J.W. King: Non-Financial Interests, Personal, Advisory Board: Roche, Eli Lilly and Company, Novartis, Bristol Myers Squibb, Exact Science, Prosigna, Gilead, Eisai, AstraZeneca, Seagen; Non-Financial Interests, Personal, Invited Speaker: Roche, Eli Lilly and Company, Novartis, Bristol Myers Squibb, Prosigna, AstraZeneca, Seagen. W. Fakhouri: Non-Financial Interests, Institutional, Full or part-time Employment, Employee and shareholder of Eli Lilly and Company: Eli Lilly and Company; Financial Interests, Personal and Institutional, Stocks/Shares, Employee and shareholder of Eli Lilly and Company: Eli Lilly and Company. R.S. Jarvis: Non-Financial Interests, Institutional, Full or part-time Employment, Employee and shareholder of Eli Lilly and Company: Eli Lilly and Company; Financial Interests, Personal and Institutional, Stocks/Shares, Employee and shareholder of Eli Lilly and Company: Eli Lilly and Company. W. Badreldin: Non-Financial Interests, Institutional, Full or part-time Employment, Employee and shareholder of Eli Lilly and Company: Eli Lilly and Company; Financial Interests, Personal and Institutional, Stocks/Shares, Employee and shareholder of Eli Lilly and Company: Eli Lilly and Company. G. Harper: Non-Financial Interests, Institutional, Sponsor/Funding, Employed by Adelphi Real World, who received funding from Eli Lilly and Company to complete study: Eli Lilly and Company. L. Bateman: Non-Financial Interests, Institutional, Sponsor/Funding, Employed by Adelphi Real World, who received funding from Eli Lilly and Company to complete study: Eli Lilly and Company.
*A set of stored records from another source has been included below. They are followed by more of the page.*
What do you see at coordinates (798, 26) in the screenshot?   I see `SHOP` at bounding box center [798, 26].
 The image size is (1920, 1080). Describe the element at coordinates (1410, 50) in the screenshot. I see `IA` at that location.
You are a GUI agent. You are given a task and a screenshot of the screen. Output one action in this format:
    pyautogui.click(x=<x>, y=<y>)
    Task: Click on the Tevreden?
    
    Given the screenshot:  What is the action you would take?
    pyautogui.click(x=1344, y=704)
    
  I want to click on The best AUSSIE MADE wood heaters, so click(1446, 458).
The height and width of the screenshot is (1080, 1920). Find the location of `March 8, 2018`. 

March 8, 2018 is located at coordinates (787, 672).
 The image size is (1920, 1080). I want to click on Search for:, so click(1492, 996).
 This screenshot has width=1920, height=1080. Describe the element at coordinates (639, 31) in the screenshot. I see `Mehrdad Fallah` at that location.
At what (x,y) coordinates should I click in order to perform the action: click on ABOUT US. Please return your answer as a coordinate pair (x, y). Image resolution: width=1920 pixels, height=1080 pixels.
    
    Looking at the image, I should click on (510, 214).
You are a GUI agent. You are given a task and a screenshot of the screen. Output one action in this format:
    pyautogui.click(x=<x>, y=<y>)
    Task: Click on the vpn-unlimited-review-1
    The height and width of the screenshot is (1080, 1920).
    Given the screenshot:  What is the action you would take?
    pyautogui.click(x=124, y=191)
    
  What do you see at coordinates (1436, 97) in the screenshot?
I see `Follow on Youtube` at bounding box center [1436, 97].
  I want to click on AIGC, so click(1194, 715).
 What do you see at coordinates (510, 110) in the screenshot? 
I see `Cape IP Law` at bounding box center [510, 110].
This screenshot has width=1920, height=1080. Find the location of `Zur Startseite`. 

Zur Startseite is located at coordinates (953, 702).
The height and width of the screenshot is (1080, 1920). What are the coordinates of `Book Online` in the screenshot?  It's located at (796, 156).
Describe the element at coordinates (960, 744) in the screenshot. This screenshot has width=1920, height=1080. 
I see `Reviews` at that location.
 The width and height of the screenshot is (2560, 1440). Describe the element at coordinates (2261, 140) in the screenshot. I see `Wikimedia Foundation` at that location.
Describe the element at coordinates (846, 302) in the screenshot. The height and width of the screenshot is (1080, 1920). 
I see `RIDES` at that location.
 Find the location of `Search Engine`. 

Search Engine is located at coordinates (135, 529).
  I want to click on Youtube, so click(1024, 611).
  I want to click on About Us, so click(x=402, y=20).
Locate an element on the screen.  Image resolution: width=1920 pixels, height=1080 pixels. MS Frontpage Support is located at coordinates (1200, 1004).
C. Palmieri: Financial Interests, Institutional, Research Grant: Pfizer, Daiichi Sankyo, Seagen, Gilead, Exact Science; Non-Financial Interests, Personal and Institutional, Advisory Board: Pfizer, Roche, Daiichi Sankyo, Seagen, Gilead, Exact Science, Eli Lilly and Company, Novartis; Non-Financial Interests, Personal and Institutional, Other, Support for travel and conferences: Roche, Novartis, Gilead. M. Nathan: Financial Interests, Personal and Institutional, Invited Speaker: Roche, Seagen, AstraZeneca, Eli Lilly and Company; Financial Interests, Personal, Invited Speaker: Novartis, Pfizer; Financial Interests, Institutional, Invited Speaker: Merck Sharp and Dohme.